→ WHAT THE TASK REQUIRES: Report each line below that carries the word "checkbox".

→ RECORDS FOR THIS EXERCISE:
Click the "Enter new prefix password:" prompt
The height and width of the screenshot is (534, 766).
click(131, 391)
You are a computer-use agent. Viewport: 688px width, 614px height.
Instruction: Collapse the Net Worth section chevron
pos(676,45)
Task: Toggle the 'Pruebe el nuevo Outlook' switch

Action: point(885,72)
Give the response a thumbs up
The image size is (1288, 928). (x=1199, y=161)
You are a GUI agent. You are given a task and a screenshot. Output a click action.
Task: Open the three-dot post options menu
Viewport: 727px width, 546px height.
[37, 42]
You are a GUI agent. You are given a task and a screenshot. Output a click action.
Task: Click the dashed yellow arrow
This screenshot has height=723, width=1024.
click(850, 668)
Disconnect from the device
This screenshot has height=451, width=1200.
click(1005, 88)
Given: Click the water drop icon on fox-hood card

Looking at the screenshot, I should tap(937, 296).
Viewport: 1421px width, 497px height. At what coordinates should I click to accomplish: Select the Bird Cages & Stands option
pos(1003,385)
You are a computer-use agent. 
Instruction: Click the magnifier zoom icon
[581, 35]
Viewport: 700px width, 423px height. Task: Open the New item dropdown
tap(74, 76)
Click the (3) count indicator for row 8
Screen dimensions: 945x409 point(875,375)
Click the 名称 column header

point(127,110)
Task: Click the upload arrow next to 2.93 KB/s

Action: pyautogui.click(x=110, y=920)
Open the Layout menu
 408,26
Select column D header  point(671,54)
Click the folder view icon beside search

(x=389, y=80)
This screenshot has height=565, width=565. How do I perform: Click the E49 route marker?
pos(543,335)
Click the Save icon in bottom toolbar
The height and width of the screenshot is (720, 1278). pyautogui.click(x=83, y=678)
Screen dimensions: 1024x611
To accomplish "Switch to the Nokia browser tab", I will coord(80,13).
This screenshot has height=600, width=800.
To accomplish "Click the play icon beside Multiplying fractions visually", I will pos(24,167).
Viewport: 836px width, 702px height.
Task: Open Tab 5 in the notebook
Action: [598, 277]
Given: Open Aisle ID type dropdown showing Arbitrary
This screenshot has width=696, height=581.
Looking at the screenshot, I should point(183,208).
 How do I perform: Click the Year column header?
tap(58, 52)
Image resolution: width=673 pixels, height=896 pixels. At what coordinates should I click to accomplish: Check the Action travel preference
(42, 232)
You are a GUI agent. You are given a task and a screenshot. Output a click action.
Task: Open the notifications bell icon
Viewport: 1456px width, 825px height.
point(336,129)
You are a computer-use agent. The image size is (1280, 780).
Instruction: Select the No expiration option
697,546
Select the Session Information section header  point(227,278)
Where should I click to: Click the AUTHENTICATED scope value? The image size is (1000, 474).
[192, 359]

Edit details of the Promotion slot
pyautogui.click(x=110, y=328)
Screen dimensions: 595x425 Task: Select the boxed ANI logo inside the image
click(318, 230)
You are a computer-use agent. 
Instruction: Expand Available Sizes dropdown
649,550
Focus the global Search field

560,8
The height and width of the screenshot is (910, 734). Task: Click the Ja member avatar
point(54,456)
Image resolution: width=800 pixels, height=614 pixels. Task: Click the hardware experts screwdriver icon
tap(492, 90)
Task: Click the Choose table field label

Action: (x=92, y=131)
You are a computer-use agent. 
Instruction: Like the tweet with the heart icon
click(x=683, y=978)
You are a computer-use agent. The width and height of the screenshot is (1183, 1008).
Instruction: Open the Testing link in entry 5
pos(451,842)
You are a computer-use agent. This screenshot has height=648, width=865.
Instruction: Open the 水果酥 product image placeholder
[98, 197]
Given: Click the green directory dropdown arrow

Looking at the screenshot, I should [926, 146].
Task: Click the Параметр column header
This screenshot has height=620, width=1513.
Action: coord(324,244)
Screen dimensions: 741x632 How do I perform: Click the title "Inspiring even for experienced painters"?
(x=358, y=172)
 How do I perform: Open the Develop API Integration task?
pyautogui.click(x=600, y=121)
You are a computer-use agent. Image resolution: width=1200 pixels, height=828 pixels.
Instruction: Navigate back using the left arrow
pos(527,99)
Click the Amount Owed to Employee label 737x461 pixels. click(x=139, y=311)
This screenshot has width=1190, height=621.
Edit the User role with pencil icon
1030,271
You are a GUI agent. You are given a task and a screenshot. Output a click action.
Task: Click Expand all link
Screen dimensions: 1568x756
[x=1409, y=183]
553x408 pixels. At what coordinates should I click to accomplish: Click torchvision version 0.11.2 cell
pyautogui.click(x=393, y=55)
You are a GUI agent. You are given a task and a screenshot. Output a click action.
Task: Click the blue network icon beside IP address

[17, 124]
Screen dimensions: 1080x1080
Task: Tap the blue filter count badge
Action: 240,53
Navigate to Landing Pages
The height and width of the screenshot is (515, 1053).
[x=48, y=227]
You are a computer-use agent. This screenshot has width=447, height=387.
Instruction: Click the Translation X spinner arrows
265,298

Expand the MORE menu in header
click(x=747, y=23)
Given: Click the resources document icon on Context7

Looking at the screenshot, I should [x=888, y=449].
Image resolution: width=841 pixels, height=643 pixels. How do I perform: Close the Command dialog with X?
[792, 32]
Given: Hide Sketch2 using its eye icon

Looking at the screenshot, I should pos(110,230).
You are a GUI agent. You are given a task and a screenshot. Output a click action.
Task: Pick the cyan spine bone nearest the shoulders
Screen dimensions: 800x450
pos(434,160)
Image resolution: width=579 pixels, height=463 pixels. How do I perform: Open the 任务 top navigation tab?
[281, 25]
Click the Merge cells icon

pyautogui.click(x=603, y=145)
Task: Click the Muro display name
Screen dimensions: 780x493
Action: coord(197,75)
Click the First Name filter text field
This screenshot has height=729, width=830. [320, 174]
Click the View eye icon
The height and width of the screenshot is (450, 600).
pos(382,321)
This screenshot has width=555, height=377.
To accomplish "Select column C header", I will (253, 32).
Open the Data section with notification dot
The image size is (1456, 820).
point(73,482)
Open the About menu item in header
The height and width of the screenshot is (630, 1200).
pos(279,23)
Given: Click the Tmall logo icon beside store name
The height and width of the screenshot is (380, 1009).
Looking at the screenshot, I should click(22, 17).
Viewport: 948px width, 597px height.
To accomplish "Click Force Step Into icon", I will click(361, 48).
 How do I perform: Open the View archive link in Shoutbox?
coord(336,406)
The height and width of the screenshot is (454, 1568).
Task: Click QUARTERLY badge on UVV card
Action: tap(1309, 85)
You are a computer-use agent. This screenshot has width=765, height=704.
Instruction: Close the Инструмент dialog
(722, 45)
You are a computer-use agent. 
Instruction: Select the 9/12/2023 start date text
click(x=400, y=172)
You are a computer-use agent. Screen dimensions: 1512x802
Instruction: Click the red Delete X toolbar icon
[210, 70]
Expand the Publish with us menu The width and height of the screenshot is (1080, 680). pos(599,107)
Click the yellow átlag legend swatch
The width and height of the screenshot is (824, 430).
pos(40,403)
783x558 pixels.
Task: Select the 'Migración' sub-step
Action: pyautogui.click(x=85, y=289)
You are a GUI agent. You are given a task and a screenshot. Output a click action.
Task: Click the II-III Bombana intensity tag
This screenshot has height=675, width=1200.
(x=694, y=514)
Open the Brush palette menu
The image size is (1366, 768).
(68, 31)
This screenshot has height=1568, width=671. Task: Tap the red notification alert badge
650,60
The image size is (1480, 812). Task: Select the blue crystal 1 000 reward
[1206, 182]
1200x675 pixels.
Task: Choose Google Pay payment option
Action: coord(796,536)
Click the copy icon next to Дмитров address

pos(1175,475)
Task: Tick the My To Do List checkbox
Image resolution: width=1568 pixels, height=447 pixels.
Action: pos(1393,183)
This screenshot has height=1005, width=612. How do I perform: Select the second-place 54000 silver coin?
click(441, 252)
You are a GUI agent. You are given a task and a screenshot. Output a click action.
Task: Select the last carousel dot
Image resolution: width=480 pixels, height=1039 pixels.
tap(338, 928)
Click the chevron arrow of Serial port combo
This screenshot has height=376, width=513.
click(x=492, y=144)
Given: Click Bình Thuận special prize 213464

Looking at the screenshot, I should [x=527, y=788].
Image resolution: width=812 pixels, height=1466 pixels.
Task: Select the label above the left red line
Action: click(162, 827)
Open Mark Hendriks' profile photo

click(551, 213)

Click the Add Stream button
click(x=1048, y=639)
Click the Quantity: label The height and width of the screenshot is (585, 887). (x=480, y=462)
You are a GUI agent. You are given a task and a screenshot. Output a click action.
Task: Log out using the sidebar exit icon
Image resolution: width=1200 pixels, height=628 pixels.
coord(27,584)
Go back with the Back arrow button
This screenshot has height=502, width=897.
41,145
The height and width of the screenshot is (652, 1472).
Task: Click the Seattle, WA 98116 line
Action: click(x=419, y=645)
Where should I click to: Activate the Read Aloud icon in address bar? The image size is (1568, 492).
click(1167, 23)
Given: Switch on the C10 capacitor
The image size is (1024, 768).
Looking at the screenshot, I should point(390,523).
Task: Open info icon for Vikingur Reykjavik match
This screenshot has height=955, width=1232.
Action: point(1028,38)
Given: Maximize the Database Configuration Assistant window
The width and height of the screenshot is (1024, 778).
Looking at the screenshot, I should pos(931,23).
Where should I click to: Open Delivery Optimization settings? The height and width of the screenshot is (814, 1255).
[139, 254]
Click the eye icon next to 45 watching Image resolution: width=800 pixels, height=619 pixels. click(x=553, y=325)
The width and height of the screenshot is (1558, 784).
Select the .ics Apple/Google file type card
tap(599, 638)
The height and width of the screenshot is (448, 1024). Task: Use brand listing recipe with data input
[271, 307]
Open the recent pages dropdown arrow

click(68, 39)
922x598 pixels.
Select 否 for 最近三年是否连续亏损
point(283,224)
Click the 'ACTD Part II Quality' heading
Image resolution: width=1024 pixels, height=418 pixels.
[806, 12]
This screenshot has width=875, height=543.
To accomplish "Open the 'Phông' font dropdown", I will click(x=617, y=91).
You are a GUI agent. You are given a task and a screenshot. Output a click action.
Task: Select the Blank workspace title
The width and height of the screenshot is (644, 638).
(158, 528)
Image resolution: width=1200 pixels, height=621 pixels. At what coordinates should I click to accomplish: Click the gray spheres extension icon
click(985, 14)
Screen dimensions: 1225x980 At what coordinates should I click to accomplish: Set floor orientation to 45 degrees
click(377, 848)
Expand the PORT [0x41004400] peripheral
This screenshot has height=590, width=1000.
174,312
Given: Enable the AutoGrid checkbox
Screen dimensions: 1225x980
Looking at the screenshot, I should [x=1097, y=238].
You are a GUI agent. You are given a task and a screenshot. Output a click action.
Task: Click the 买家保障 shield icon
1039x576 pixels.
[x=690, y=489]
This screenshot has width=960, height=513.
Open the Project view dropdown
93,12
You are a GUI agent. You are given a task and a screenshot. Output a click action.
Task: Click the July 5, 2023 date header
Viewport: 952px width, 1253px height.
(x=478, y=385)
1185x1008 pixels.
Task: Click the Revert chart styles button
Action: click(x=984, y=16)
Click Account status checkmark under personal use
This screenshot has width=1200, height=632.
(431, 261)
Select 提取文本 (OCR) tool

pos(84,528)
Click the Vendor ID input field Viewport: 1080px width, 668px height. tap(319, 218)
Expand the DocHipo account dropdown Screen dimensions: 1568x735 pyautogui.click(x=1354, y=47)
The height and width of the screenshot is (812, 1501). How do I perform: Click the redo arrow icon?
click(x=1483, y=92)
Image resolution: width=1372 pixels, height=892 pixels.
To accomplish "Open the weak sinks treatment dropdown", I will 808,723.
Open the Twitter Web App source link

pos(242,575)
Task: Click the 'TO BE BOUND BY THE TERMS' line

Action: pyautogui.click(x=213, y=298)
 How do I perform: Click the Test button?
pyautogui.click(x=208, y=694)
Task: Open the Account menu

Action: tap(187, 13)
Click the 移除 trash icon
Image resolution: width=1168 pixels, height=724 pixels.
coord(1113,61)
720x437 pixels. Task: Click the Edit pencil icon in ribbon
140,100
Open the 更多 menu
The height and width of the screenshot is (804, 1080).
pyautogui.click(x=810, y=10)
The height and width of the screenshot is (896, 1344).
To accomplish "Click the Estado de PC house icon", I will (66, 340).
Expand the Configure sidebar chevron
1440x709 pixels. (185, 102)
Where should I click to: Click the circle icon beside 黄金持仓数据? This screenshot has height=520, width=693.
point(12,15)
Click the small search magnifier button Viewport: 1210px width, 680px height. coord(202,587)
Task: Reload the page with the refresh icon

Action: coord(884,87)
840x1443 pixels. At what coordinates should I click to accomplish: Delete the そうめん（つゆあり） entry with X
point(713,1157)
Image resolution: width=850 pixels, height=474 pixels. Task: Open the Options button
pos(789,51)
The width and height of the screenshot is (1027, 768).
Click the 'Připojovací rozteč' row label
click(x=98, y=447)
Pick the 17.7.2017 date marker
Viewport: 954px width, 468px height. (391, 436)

→ WORKED SOLUTION:
Task: Tick the My To Do List checkbox
Given: Enable the AutoGrid checkbox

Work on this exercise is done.